_Work instructions_.
Print the lines of the entries below from the one with "Viewport: 765px width, 574px" through the final line, exactly as they appear. The pictures are not part of the copy.

[Stored records]
◇ ◇ ◇ ◇

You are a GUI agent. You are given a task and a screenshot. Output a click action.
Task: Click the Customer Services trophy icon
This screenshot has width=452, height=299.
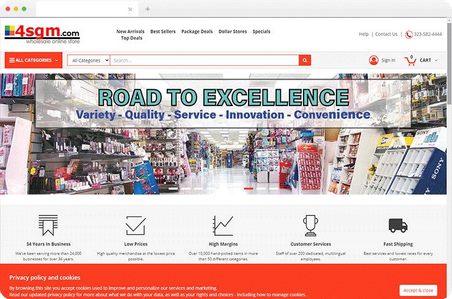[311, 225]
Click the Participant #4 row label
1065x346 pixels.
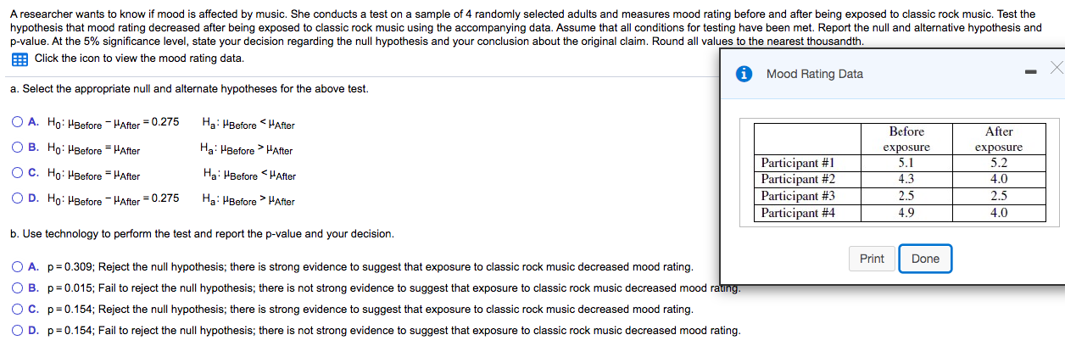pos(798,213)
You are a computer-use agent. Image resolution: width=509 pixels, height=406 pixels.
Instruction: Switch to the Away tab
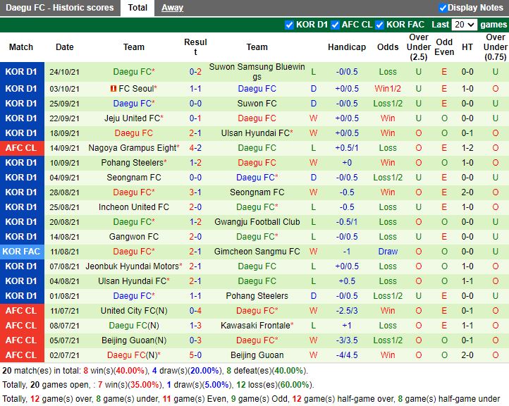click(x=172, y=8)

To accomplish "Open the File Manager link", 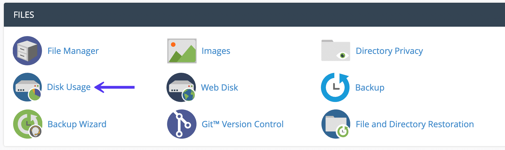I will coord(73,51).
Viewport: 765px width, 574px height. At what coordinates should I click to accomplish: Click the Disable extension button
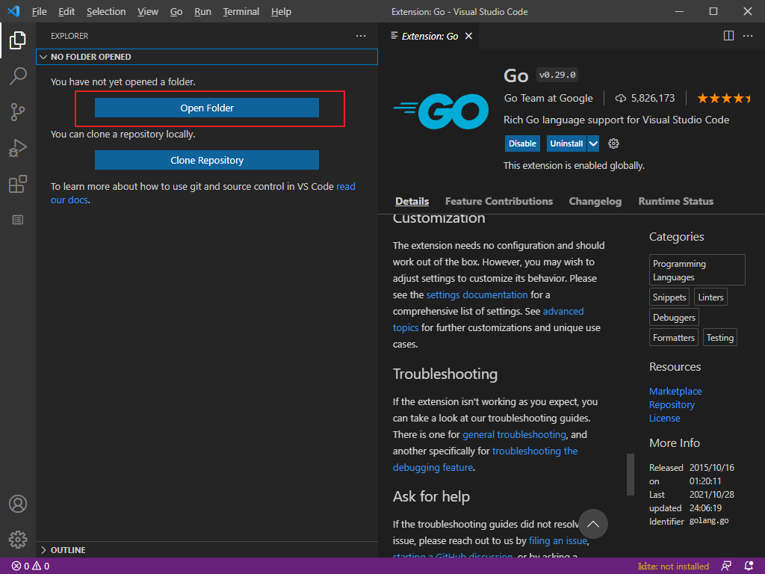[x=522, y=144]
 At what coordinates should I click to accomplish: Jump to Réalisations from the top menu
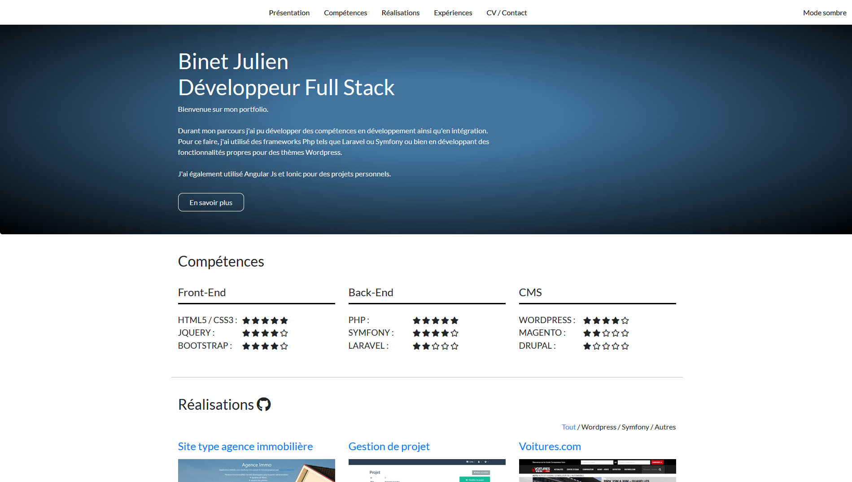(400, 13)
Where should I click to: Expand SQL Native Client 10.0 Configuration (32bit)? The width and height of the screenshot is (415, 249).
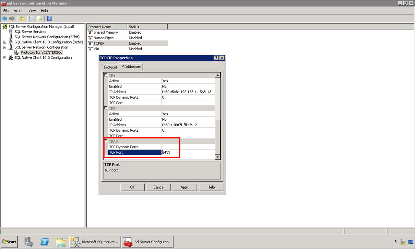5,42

◇ ◇ ◇ ◇

_Answer to this exercise_.
Viewport: 765px width, 574px height. At what coordinates should I click to accomplish: Click the Disable extension button
[x=522, y=144]
 At what coordinates should I click to accomplish: Jump to Réalisations from the top menu
(400, 13)
Where should I click to: Expand SQL Native Client 10.0 Configuration (32bit)? The width and height of the screenshot is (415, 249).
5,42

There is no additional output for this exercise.